When the history books are written, let the record show there was one politician with a backbone when it mattered. Rep. Barbara Lee of Oakland, California was the only member of the House or Senate on September 14 to vote against handing President George W. Bush vast authority to commence war or wars against unknown terrorists and the countries that aid them.
When the vote on Resolution 64 — Authorization for Use of Military Force — was called in the House that Friday night, Lee stood tall even if she stood alone among the 421 members present. “I know this use-of-force resolution will pass,” Lee said. “There must be some of us who say, let’s step back for a moment and think through the implications of our actions today — let us more fully understand its consequences.”
Recalling the 1964 Gulf of Tonkin Resolution that opened a Pandora’s Box in Southeast Asia we still haven’t closed, Lee invoked the prescient words of Sen.
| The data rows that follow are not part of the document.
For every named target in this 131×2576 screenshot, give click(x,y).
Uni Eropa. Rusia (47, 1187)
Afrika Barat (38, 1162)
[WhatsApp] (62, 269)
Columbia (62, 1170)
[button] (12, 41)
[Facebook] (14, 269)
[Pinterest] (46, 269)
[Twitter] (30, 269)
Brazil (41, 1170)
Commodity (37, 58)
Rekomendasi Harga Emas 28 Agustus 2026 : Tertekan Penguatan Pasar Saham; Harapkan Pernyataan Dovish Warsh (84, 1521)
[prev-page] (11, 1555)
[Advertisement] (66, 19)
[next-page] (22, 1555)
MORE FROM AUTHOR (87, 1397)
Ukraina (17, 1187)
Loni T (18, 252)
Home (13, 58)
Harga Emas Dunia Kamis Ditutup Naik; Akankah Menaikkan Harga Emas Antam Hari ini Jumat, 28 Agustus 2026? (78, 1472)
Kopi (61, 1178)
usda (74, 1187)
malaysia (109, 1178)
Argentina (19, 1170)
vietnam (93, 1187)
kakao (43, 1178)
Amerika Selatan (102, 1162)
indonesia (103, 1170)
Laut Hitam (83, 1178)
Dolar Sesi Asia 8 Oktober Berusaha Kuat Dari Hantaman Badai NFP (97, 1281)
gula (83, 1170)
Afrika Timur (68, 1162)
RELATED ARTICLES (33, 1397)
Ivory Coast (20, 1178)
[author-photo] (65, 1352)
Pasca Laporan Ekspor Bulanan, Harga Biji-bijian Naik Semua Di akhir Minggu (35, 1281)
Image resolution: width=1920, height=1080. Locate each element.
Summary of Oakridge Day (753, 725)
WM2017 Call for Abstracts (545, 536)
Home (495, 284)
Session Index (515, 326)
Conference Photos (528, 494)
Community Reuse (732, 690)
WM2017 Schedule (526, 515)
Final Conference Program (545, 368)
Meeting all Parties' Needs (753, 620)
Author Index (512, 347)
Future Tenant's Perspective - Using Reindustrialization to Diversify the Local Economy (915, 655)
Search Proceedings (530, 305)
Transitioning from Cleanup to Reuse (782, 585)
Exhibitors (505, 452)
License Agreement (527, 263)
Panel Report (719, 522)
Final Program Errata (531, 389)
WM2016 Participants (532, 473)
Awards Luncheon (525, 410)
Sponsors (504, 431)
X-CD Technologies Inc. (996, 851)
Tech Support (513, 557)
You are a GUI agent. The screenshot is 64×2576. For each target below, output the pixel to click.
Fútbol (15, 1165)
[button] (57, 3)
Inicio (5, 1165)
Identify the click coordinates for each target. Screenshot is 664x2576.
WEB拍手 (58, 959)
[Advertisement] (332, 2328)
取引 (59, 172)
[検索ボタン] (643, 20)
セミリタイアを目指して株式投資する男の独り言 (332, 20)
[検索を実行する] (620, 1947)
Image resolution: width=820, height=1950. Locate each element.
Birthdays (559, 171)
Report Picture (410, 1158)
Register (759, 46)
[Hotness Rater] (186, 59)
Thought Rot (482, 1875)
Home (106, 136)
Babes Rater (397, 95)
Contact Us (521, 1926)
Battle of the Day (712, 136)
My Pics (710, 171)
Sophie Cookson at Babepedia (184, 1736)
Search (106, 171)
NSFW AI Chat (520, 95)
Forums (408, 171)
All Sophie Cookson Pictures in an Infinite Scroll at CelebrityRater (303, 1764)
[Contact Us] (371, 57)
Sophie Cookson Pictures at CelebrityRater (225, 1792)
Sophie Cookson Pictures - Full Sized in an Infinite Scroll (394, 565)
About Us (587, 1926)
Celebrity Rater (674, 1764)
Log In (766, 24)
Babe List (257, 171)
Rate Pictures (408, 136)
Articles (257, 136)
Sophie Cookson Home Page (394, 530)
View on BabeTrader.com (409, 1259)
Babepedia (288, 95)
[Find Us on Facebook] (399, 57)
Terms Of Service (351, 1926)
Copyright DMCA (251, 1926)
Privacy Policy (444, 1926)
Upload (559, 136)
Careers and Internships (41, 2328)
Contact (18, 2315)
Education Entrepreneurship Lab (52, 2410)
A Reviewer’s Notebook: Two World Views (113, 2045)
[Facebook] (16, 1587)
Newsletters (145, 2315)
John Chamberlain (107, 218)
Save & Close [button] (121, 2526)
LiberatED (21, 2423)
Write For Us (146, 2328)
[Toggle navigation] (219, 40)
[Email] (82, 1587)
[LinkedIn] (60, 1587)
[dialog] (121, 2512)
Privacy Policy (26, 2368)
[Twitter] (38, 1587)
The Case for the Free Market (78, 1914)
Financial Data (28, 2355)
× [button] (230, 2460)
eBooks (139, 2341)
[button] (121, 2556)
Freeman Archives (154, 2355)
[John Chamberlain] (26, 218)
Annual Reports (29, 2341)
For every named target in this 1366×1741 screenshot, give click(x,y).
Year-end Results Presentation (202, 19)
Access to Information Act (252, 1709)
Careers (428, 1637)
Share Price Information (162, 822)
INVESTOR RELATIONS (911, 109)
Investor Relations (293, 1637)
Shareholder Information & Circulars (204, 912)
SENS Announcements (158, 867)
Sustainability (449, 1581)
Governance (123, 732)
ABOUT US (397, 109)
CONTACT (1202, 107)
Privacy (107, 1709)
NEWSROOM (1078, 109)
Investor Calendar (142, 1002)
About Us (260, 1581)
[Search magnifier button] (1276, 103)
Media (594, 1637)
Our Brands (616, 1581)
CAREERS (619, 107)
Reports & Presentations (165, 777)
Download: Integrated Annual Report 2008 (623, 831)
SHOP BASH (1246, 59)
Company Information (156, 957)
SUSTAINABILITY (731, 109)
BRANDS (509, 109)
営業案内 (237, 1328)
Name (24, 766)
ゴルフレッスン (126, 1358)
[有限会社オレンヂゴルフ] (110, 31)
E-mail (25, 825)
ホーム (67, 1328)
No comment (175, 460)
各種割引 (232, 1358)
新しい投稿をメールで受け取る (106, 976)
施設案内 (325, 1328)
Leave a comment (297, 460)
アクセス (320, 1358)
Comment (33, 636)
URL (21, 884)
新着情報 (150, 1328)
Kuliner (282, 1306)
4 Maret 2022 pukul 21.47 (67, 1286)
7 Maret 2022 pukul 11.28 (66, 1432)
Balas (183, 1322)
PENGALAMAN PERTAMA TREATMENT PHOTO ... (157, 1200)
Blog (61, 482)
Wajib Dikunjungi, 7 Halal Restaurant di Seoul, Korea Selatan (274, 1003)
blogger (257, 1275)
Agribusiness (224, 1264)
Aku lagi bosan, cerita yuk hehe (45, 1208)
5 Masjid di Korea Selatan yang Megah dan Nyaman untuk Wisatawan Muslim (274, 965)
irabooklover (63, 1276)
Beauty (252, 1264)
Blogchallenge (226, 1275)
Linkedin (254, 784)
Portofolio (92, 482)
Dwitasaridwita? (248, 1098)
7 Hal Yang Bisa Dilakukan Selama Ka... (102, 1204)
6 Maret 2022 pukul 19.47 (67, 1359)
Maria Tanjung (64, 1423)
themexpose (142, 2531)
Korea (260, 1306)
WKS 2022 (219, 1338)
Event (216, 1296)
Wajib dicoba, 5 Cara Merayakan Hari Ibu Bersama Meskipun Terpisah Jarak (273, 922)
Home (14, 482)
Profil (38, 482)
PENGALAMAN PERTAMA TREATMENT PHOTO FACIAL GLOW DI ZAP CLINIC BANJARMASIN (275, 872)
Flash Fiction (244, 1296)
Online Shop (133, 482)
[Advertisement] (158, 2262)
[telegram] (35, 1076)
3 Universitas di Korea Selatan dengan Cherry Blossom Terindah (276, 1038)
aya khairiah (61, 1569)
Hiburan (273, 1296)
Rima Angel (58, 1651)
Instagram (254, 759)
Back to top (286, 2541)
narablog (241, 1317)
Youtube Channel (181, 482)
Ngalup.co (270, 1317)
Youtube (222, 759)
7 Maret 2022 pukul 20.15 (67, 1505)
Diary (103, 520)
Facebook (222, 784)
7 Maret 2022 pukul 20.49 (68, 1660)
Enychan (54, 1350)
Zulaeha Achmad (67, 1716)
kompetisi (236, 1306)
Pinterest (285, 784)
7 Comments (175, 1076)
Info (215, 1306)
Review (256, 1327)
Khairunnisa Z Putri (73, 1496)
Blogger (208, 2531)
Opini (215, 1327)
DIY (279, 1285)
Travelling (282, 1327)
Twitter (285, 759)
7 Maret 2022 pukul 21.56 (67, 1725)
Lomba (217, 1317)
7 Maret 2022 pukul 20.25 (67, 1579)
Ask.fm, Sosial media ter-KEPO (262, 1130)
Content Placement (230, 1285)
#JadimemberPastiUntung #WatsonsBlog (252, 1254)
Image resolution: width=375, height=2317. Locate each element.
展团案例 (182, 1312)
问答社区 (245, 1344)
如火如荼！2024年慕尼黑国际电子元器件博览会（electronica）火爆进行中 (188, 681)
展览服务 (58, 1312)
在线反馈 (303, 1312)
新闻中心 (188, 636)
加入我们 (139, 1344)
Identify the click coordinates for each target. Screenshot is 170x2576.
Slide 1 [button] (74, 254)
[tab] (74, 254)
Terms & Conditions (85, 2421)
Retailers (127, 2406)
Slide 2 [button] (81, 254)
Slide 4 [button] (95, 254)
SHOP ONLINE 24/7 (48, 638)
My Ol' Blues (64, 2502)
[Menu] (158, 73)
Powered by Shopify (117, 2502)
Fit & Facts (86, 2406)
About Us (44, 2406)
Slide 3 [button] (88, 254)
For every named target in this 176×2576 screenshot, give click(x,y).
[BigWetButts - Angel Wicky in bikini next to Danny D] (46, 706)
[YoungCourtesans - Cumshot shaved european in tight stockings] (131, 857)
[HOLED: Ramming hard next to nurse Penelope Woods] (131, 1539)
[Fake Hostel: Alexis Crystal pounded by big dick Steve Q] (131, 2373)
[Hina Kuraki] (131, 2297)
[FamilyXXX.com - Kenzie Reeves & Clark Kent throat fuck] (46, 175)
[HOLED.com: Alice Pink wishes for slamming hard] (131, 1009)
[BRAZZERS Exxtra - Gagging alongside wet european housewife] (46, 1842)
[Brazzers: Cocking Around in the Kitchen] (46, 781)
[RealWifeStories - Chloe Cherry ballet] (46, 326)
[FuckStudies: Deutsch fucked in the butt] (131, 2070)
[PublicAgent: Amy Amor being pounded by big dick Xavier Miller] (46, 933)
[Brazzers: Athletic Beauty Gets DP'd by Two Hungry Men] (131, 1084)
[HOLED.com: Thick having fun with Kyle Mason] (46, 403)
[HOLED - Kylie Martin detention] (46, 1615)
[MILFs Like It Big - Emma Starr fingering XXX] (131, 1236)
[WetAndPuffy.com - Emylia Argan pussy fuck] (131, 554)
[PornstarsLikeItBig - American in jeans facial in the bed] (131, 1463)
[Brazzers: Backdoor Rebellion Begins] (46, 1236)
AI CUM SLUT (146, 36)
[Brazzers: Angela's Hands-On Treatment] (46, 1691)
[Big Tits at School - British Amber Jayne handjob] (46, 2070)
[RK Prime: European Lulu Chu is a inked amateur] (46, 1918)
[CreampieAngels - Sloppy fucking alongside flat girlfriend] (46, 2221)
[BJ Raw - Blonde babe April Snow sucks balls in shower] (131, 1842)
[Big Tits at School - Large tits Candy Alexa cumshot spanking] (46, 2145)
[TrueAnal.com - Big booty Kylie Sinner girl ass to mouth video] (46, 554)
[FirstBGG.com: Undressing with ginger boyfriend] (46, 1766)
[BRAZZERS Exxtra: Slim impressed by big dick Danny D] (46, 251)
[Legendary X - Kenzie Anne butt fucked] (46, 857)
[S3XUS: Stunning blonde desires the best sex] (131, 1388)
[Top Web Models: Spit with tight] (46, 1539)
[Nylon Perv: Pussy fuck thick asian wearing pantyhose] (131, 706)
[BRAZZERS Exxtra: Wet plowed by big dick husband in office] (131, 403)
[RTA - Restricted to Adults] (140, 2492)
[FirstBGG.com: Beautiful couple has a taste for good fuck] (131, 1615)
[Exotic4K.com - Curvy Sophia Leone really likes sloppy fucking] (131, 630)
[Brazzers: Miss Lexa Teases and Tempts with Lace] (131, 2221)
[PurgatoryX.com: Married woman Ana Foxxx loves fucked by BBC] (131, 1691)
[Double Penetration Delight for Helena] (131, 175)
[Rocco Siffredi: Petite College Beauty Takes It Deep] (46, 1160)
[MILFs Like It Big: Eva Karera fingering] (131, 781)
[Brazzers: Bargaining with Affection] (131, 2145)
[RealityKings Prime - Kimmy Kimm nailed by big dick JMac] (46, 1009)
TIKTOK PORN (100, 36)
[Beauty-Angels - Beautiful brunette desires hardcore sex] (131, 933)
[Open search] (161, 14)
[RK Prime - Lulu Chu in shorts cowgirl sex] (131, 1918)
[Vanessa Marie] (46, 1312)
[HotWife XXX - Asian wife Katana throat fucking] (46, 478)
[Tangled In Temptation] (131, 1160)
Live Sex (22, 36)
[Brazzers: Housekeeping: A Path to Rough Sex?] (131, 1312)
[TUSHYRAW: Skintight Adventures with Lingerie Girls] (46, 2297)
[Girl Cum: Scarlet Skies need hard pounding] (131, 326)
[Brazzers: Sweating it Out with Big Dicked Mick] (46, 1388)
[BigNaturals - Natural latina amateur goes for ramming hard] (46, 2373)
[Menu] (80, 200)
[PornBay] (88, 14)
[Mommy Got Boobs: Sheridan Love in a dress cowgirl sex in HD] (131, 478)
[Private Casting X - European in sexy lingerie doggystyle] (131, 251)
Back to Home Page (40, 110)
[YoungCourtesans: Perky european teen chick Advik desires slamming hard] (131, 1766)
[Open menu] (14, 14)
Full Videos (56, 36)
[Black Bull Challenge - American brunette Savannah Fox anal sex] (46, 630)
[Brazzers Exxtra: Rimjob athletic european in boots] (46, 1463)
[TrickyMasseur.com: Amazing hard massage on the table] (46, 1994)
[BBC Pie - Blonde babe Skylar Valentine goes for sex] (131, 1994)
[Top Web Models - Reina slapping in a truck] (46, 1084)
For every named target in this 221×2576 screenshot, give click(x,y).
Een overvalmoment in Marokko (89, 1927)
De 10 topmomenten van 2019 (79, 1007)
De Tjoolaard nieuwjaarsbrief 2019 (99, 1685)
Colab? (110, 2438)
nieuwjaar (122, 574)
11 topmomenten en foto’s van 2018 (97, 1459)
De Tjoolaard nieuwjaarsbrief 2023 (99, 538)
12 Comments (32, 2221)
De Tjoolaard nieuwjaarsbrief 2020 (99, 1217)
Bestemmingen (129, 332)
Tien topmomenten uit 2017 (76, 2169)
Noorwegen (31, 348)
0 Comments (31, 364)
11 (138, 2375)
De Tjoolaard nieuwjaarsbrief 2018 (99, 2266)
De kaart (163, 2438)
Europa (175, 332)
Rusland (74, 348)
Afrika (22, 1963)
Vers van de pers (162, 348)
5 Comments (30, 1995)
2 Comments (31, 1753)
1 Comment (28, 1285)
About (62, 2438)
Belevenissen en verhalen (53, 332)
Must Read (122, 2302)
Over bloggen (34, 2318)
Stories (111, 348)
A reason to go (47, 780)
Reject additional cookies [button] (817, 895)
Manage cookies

Wayne Morse. One of just two senators opposing that resolution, Morse said: “I believe that history will record that we have made a grave mistake in subverting and circumventing the Constitution.”
The congresswoman, who now has a police guard because of the death threats she received after the vote, is a voice of reason and dissent when almost all other voices being broadcast — from Congress, the White House and the media — are irrational, ill-informed and incendiary. The real question is not why Lee voted against HR 64 but why she was the only one of 421 representatives and 98 senators to vote against it.
The resolution authorizes Bush “to use all necessary and appropriate force against those nations, organizations, or persons he determines planned, authorized, committed, or aided the terrorist attacks … or harbored such organizations or persons.” Although it contains no requirement that Bush return to Congress to report on his activities, HR 64 states that nothing supercedes the War Powers Act, which requires a president to report and consult with Congress.
This deficiency bothered at least some House members, but not enough. Democrat Pete Stark, another Bay Area congressman, told the House: “I have real reservations about the resolution we are considering today. It should contain explicit language ensuring that the president reports to Congress and consults with us in planning and executing a military response. But it does not.” Stark nonetheless voted with the herd.
Rep. Maxine Waters, another California liberal, has seldom been afraid to speak truth to power. Whither Waters on HR 64? “The congresswoman felt she had to give full resources to the president,” says spokeswoman Candace Tolliver, who adds that Waters “expects the president to come back to Congress.”
Michigan Rep. John Conyers, always a forceful counterweight to congressional conservatives, was MIA when the vote was taken on HR 64. Although he’d been in Washington earlier, Conyers was in his district and unable to get back to Washington for the vote the night of September 14, according to spokeswoman Danielle Brown. “He’s not saying how he would have voted,” Brown says. Rep. Bernie Sanders, the independent congressman from Vermont, stated for the congressional record that “widespread and indiscriminate force could lead to more violence and more anti-Americanism.” Then Sanders voted with the rest. In New York, erstwhile liberal Democrat Rep. Jerrold Nadler seemed himself transmogrified by events. Proving that Bush and his cadre of craggy advisors don’t have a monopoly on rah-rah rhetoric, Nadler declared from the House floor: “We must pass this resolution. We must wage the war that has been thrust upon us. We must do it resolutely, and we must be victorious and rid the world of this scourge of terrorism.”
Asked if Nadler was concerned by HR 64’s lack of any reporting requirement for Bush, spokesman Eric Schmeltzer replied: “He thinks Congress is not in the business of micromanaging a war. We have to give the commander-in-chief some leeway to defend the country.”
Asked if Nadler now had confidence in Bush, whose legitimate claim to the presidency is still debated, Schmeltzer said, “At times like this you have to have trust in your commander-in-chief. We can’t have another election.” At least that much is true. But if there were another election, there is only one person with the intelligence to understand that violence is at the root of our present predicament. Barbara Lee for president. Imagine.